Ese extraordinario fenómeno humano ocurre dentro del organismo de hombres y mujeres. Sin embargo, a pesar de ello lo común es que formemos parte de una lamentable paradoja. Esto porque no obstante que la vida es conducida por la unión de las neuronas, muchos prefieren ignorar el hecho e incluso hasta despreciar la oportunidad de convertirse en directores de su propio concierto. Omiten que a partir de la energía que produce el cerebro podemos encontrar la armonía de nuestro organismo con el medio ambiente que nos rodea y las creencias que convoca la magia que, cual alquimia de hechicero, se compone en el cazo llamado cerebro.
La incuria mencionada tiene dos causales, mismas que atribuyo al nivel intelectual, ya sea un alto IQ o la llamémosle ignorancia supina.
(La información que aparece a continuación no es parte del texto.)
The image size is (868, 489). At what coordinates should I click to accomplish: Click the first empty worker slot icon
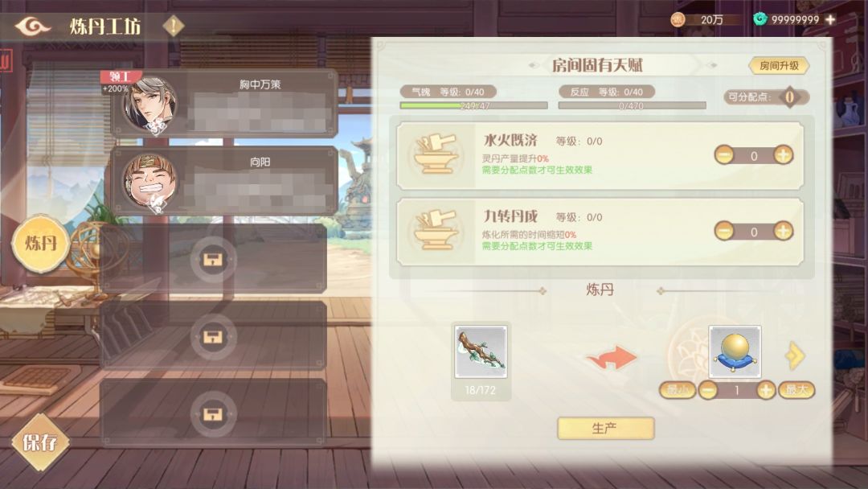(x=212, y=259)
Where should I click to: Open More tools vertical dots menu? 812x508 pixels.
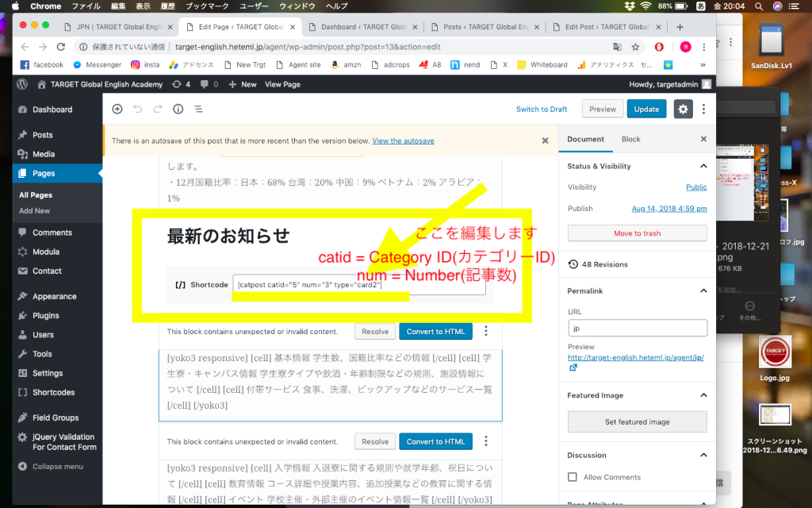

En el primer caso, la inteligencia combinada con el conocimiento suele derivar en soberbia, estado de ánimo que aleja al ser humano de la fe. Por otra parte está la rudeza intelectual cuya oscuridad obstruye el entendimiento científico. Ambas condiciones muestran la maravilla del poder cerebral que replica la energía del Universo. De ahí que esa luz deslumbre a los poseedores de un coeficiente intelectual elevado y asuste a quienes por convicción, intuición o imitación prefieren permanecer en la oscuridad, en el hoyo negro. Hay términos medios, claro, y ahí entran aquellos cuyo empeño se centra en eludir las tinieblas acogiéndose a la luz de la inteligencia.
Albert Einstein, el matemático excepcional, usó su genialidad para hablar del tema alejándose del escepticismo común en los hombres de ciencia. Dijo el sabio:
… Me siento satisfecho con el misterio de la eternidad de la vida y con un atisbo de la estructura maravillosa del mundo existente, junto con el resuelto afán de comprender una parte, por pequeña que sea, de la Razón que se manifiesta en la naturaleza.
En efecto, la razón de la naturaleza se manifiesta con la contundencia que observa en, verbigracia, la “divina proporción”, fenómeno comprobable con las matemáticas (número áureo). Y también en la perfección lograda por los constructores del Partenón, por citar uno de los edificios que observan la sucesión de Fibonacci.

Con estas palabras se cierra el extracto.